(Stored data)
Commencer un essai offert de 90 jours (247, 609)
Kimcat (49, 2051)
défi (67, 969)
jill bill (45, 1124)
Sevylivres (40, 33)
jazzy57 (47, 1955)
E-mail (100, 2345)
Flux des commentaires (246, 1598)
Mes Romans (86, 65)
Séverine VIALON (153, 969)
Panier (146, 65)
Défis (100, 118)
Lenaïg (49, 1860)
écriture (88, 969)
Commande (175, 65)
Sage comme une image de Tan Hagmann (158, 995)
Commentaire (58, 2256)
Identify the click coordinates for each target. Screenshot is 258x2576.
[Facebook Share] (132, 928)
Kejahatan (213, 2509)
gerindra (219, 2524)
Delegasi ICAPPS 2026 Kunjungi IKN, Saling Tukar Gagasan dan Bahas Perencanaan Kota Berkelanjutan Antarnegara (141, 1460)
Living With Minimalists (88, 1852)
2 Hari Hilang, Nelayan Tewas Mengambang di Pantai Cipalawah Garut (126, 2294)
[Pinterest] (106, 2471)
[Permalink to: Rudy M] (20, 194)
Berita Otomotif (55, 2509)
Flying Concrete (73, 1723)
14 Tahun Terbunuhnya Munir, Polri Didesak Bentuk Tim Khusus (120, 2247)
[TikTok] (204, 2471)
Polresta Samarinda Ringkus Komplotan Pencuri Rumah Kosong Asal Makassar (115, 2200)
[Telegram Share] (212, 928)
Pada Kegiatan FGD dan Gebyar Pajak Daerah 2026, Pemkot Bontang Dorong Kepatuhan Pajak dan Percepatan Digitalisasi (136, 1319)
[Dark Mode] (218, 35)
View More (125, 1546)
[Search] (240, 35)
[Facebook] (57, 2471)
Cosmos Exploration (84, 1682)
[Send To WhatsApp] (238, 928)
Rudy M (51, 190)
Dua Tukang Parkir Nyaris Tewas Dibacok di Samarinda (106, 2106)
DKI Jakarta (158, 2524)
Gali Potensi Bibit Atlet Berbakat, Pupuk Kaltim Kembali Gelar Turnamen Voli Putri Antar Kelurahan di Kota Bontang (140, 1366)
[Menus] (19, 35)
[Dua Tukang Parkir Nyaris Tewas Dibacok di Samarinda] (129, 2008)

__What the task asks__.
Go through the entries and copy every line with "Tukang".

__Answer for the task__.
Dua Tukang Parkir Nyaris Tewas Dibacok di Samarinda (106, 2106)
[Dua Tukang Parkir Nyaris Tewas Dibacok di Samarinda] (129, 2008)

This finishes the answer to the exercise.